La Nouvelle Tribune

Violences en Centrafrique : tout ça pour du diamant ?

Espace membre

Bangui, la capitale de la Centrafrique est depuis le 25 septembre, le théâtre d’un regain d’actes de violences, de pillages et d’attaques armées. Tout est parti de l’assassinat d’un jeune musulman dans le huitième arrondissement de la capitale. De quoi laisser croire que le pays est encore en proie à un conflit interreligieux.

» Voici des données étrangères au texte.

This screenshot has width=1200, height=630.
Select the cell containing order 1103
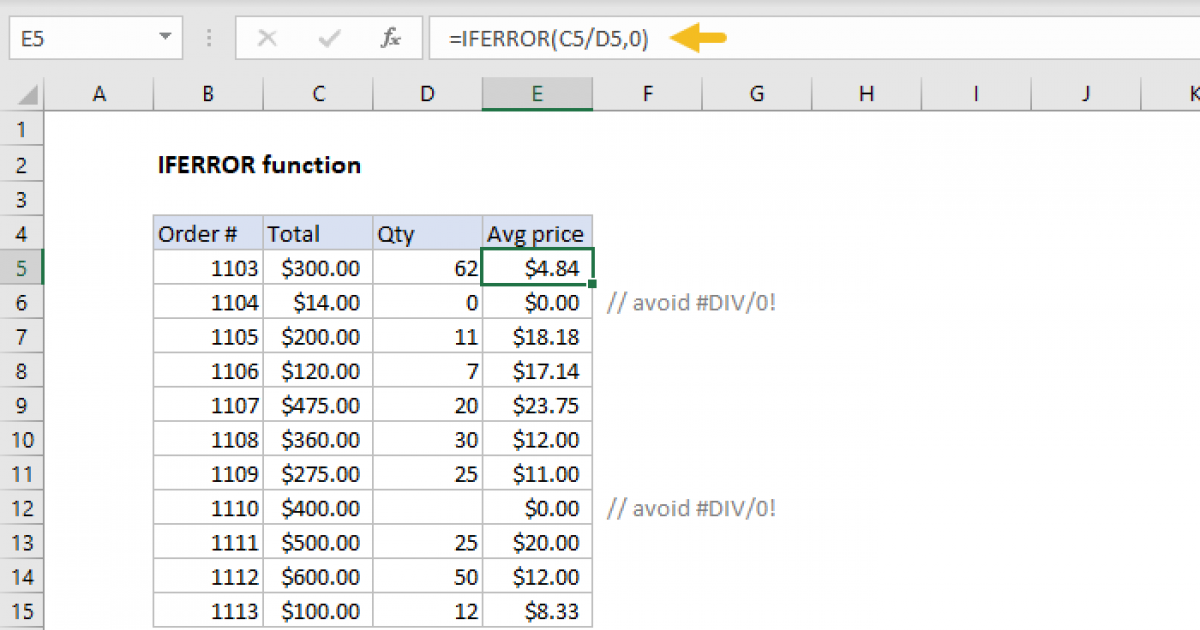click(207, 267)
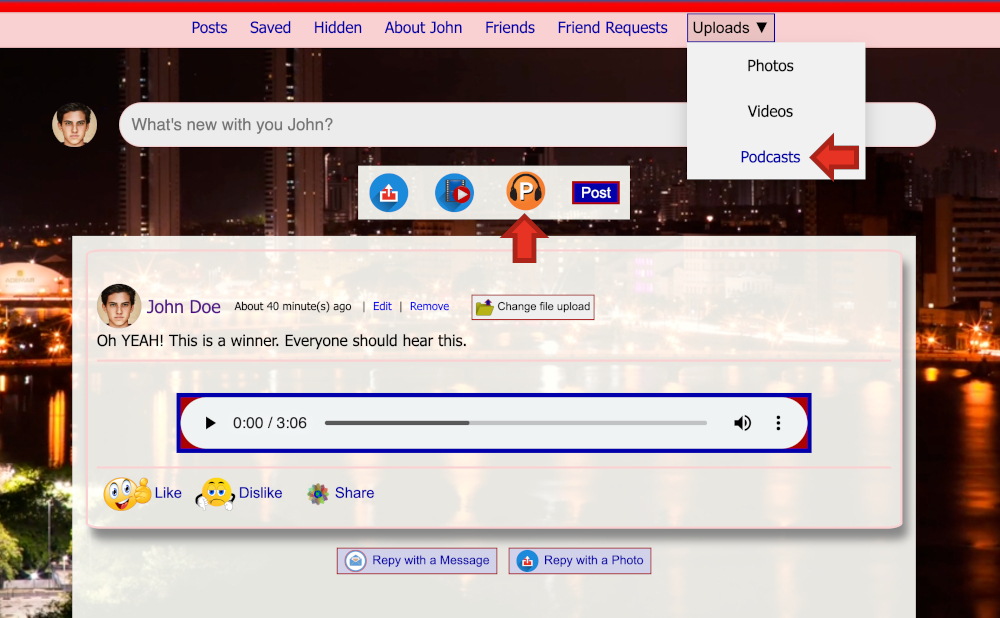Choose Photos from the Uploads menu
The image size is (1000, 618).
(770, 65)
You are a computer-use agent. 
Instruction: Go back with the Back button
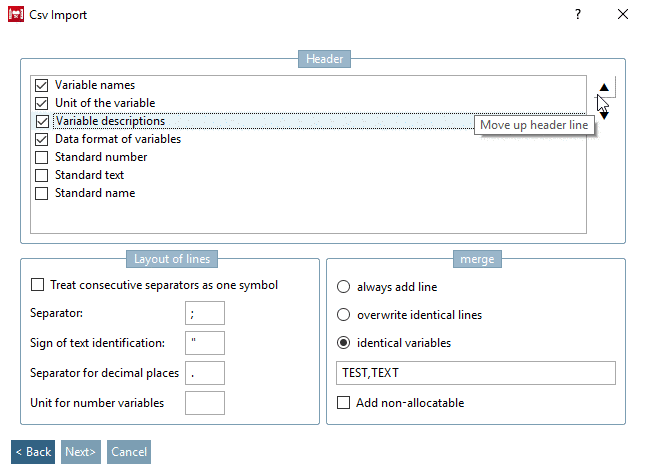(x=33, y=452)
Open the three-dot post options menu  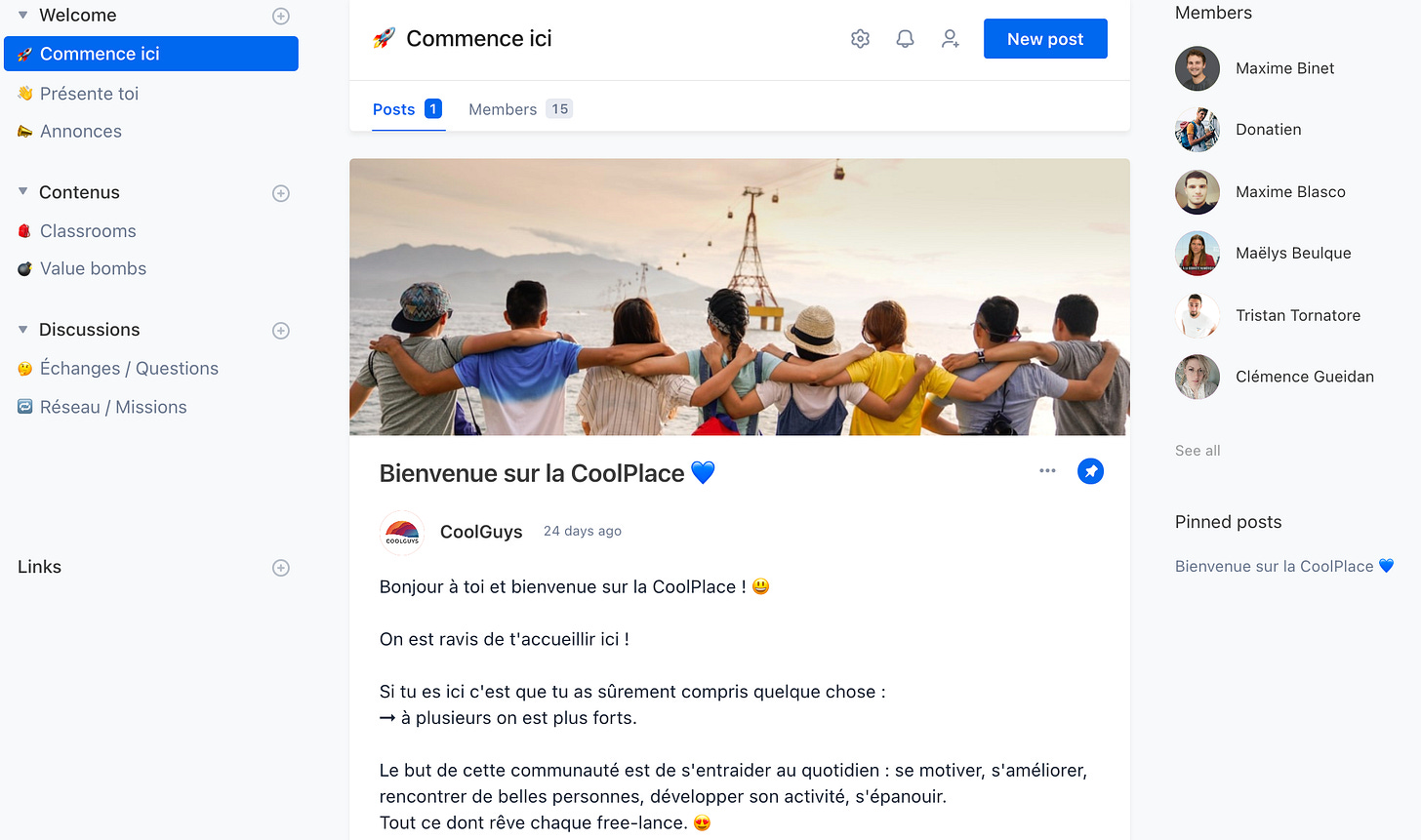point(1047,470)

Mais les derniers développements de l’actualité mettent en exergue la piste des diamants sales comme une des sources de l’agitation qui reprend droit de cité à quelques mois des élections dans ce pays qui aspire à la paix, à l’unité nationale et au développement. Dans un rapport paru ce mercredi, l’organisation Amnesty International a révélé que des compagnies basées en occident financent les rebelles pour se procurer des « diamants du sang ». Avant la crise, jusqu’en 2012, selon les données publiées, les diamants représentaient la moitié des exportations de la Centrafrique avec une production moyenne de 300.000 carats.

A l’avènement de la crise, Sodiam, le principal négociant de la Centrafrique, indique Amnesty International, traitait avec les milices Anti-balaka qui lui auraient vendu quelque 60.000 carats de diamants évalués à 7 millions de dollars. Sur la liste noire des compagnies du diamant du sang, figurent aussi Badica (2ème négociant de la Centrafrique  avant la crise) et sa filiale belge Kardiam épinglés par les Nations Unies. Amnesty International demande au gouvernement centrafricain de confisquer les recettes issues du commerce des diamants du sang pour empêcher ses compagnies d’en jouir. Cette donne de la crise centrafricaine font penser à juste titre à certains que le problème n’est pas si religieux que ça et que derrière le rideau, se trouvent des particuliers à la recherche des richesses du pays.